>> start Page

A count will not be dismissed if it contains a sufficient statement of the facts that allegedly give rise to criminal liability so as to inform the defendants so that they can prepare their defense and so that they can avail themselves of a conviction or acquittal as a bar to subsequent prosecutions. FSM v. Kimura, 20 FSM R. 297, 303 (Pon. 2016).
Only those fisheries management agreements that require the FSM to enforce, on a reciprocal basis, the fisheries laws of foreign countries against persons who have violated the fisheries law of that foreign country, must, under 24 F.S.M.C. 120(2), implemented by National Oceanic Resource Management Authority regulation. FSM v. Kimura, 20 FSM R. 297, 304 (Pon. 2016).
A fisheries management agreement is any agreement, arrangement, or treaty in force to which the FSM is a party, not including any access agreement, which has as its primary purpose cooperation in or coordination of fisheries management measures in all or part of the region. Such an agreement, by its nature, would not be self-executing. FSM v. Kimura, 20 FSM R. 297, 304 (Pon. 2016).
FSM citizens and FSM-flagged fishing vessels are required, on the high seas or in an area designated by a fisheries management agreement, to comply with any applicable law or agreement. FSM v. Kimura, 20 FSM R. 297, 304 (Pon. 2016).
A person holding a current and valid foreign investment permit is qualified to register a vessel in the FSM, and qualified persons may register in the FSM any vessel they wholly own. An FSM-registered vessel must fly the FSM national flag. FSM v. Kimura, 20 FSM R. 297, 304-05 (Pon. 2016).
Newly-ratified fisheries management agreement can be made part of FSM domestic law by statute, or by National Oceanic Resource Management Authority regulation under 24 F.S.M.C. 204(1)(d). FSM v. Kimura, 20 FSM R. 297, 305 (Pon. 2016).
When the FSM's failure to incorporate the fisheries management agreement provisions by reference in statute, or regulation, or in permits and access agreements leaves the law so vague and ill-defined that what are the acts prohibited cannot be understood by people of ordinary intelligence, and so it cannot serve as a basis for criminal prosecution, the court must grant the defendants' motion to dismiss those counts for the Information's failure to charge an offense. FSM v. Kimura, 20 FSM R. 297, 305 (Pon. 2016).

>> end Page

## Problem details
The last paragraph of the fisheries case summaries names the places where the FSM did not incorporate the fisheries management agreement provisions by reference. List all of them.

>> start Data shown

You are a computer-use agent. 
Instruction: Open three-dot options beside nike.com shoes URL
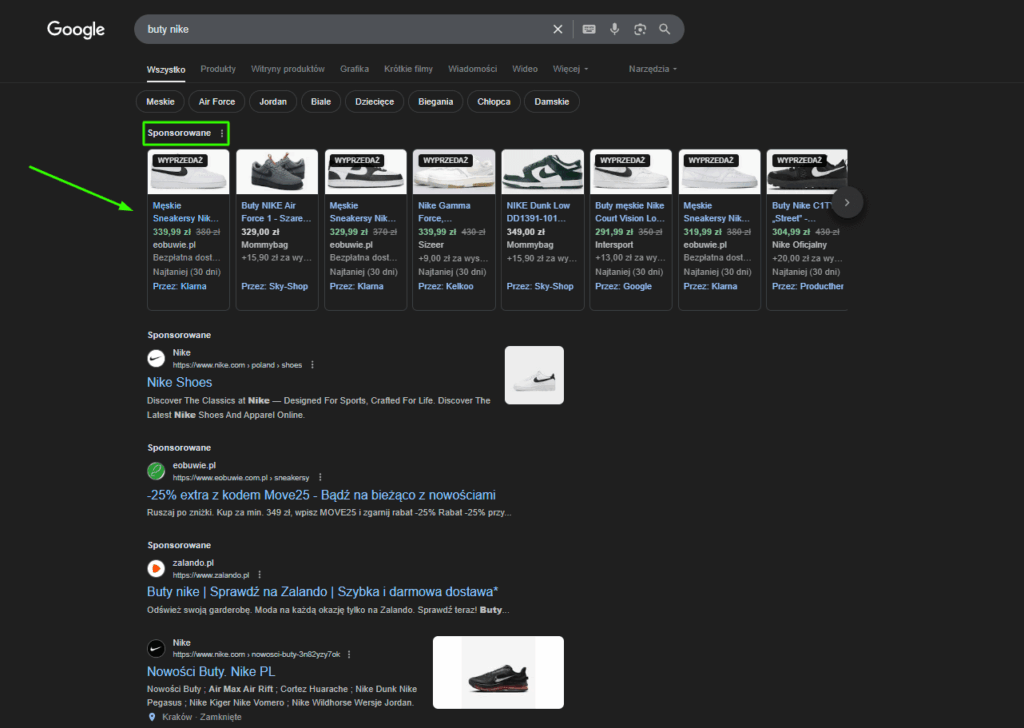(x=312, y=365)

>> end Data shown

## Solution for this problem
- statute
- regulation
- permits
- access agreements